Les saisons de l'OL qu'il a traversées :
Questions fréquentes sur Florent Laville
Combien de matchs Florent Laville a-t-il joués à l'OL ?
268 matchs et 4 buts entre 1993 et 2003, dont 43 rencontres européennes. C'est l'un des plus longs bails de l'histoire récente du club, dix saisons dans l'équipe première après une arrivée au centre de formation dès 1988.
Quels titres Florent Laville a-t-il gagnés avec l'OL ?
Les titres de champion de France 2002 et 2003, la Coupe de la Ligue 2001, la Coupe Intertoto 1997 et le Trophée des Champions 2002. Il a aussi terminé vice-champion en 1995 et 2001.

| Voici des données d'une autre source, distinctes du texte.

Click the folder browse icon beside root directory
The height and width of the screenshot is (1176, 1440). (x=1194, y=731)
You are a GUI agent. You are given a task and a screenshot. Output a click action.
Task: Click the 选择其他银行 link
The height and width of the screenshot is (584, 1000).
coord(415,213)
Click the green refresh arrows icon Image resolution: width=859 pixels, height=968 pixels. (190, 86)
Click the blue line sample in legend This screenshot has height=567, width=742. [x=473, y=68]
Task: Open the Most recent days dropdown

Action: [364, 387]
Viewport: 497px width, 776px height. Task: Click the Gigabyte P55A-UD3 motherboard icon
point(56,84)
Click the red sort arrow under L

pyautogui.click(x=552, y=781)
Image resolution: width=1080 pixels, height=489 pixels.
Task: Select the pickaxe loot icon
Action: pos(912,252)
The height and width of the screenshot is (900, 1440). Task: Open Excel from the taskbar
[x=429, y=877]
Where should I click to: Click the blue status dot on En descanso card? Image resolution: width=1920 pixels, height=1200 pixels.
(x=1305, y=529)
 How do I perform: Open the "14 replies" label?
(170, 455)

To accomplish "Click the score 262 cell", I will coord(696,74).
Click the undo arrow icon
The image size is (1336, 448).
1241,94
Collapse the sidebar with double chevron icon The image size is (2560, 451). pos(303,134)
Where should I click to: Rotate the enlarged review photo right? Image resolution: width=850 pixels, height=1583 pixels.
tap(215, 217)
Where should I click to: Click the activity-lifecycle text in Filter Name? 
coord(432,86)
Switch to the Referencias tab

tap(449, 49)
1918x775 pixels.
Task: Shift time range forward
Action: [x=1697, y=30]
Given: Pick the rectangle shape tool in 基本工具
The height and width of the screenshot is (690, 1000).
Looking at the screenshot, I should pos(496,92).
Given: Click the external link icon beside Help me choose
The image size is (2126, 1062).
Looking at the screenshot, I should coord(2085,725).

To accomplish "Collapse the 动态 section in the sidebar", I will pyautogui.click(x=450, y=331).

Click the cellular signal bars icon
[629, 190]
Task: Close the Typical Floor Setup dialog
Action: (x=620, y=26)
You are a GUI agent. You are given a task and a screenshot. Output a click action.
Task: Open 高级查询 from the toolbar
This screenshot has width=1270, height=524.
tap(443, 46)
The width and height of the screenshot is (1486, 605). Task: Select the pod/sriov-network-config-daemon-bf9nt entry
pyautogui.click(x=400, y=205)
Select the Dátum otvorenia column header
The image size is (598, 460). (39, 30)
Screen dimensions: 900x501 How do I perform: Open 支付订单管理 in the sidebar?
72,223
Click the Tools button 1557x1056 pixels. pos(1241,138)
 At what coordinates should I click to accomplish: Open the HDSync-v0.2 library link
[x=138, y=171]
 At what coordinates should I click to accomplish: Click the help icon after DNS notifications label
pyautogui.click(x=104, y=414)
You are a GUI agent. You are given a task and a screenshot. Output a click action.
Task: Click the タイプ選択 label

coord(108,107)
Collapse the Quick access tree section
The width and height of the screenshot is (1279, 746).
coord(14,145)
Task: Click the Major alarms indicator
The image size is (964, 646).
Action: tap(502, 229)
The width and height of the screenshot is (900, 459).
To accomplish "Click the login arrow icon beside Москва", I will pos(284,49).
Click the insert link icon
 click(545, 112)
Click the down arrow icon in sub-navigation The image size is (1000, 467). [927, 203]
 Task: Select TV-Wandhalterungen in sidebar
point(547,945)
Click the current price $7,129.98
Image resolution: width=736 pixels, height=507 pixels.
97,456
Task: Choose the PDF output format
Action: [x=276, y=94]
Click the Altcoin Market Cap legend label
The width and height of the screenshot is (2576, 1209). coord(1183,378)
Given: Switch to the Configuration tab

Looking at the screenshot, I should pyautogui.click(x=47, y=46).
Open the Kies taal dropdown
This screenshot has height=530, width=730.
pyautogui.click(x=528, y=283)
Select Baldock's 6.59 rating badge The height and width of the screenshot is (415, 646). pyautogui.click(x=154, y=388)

Contre qui Florent Laville a-t-il fait ses débuts à l'OL ?
Le 11 mars 1994 contre Monaco, avec la mission de prendre en charge Jürgen Klinsmann, alors l'un des meilleurs attaquants du monde et déjà champion du monde 1990.
Pourquoi la carrière de Florent Laville s'est-elle arrêtée au haut niveau ?
À cause d'une grave blessure à la jambe subie en septembre 2003 avec Bolton Wanderers, contre Middlesbrough. Elle l'a éloigné des terrains plus d'un an et il n'a plus retrouvé son niveau, terminant sa carrière en Ligue 2 à Bastia.
Florent Laville a-t-il été sélectionné en équipe de France ?
Jamais chez les A. Il compte 3 sélections en Espoirs en 1994 et un match avec la sélection olympique aux Jeux de 1996, où la France atteint les quarts de finale.